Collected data
··········
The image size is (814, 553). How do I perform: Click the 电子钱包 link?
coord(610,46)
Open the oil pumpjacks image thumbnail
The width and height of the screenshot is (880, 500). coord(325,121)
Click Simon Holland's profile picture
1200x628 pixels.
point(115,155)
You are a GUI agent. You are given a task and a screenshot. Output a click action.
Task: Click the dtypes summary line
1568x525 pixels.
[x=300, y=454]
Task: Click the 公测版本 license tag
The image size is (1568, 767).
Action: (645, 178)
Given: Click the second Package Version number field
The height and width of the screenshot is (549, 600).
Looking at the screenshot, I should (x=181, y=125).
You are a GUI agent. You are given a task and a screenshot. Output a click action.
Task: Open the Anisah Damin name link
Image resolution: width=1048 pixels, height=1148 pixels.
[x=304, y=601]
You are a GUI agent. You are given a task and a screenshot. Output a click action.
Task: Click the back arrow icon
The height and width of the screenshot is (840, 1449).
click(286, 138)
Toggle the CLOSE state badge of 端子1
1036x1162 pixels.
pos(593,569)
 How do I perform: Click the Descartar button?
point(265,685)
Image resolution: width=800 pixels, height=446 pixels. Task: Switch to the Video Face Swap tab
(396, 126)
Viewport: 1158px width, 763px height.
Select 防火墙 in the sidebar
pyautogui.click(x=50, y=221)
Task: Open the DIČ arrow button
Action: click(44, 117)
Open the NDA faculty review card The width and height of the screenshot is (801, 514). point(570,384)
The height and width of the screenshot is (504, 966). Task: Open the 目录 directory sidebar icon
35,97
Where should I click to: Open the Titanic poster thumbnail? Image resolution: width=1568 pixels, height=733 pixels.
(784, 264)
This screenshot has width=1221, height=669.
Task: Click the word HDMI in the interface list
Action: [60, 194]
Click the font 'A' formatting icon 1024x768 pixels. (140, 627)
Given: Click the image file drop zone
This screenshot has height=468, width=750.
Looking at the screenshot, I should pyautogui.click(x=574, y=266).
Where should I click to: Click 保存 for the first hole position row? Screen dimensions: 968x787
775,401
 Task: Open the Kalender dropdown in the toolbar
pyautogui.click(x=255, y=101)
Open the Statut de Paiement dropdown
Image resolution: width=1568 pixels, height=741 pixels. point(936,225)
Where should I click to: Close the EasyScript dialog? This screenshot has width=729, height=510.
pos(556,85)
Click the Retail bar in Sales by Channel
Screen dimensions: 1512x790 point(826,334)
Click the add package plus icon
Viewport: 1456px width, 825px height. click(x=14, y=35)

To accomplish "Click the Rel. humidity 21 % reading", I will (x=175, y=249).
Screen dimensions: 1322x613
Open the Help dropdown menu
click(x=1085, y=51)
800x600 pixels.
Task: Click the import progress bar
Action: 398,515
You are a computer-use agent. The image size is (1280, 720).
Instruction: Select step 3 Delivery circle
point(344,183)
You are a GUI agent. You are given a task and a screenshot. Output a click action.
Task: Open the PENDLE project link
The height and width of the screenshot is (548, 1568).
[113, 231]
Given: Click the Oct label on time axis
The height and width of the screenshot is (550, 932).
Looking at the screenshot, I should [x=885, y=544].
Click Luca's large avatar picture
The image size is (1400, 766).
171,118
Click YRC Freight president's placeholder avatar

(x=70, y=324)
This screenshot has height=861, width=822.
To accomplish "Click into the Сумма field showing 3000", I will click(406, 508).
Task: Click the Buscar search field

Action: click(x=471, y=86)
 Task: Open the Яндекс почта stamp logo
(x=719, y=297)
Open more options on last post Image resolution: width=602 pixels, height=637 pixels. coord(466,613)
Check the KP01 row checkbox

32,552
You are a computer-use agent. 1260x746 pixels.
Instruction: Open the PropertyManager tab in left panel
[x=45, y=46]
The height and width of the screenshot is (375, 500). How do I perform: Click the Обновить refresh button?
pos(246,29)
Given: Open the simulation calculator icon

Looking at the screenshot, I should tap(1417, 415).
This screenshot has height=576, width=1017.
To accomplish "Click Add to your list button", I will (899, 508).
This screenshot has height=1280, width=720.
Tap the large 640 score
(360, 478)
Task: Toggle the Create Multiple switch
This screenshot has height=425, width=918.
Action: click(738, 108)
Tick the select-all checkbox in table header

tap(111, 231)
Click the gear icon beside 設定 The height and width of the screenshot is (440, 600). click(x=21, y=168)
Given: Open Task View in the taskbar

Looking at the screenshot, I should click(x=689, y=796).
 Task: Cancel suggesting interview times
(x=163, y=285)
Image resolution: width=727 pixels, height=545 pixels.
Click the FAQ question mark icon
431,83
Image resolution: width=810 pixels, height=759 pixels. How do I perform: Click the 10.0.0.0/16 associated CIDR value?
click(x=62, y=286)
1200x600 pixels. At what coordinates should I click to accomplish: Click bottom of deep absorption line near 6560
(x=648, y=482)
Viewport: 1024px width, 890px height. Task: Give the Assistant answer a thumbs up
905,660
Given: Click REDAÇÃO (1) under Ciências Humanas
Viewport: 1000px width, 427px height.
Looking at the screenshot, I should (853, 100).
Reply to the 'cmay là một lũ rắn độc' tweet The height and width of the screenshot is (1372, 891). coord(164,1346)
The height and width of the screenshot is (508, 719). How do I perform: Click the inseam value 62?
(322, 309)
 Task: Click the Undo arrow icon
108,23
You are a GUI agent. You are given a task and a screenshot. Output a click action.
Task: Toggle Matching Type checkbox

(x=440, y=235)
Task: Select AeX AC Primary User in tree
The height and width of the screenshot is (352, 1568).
··········
# What to work on
Among the records, find all lines that include the string "will" and return them.

# Written solution
To accomplish "Click the Rel. humidity 21 % reading", I will (x=175, y=249).
To accomplish "Click into the Сумма field showing 3000", I will click(406, 508).
To accomplish "Click Add to your list button", I will (899, 508).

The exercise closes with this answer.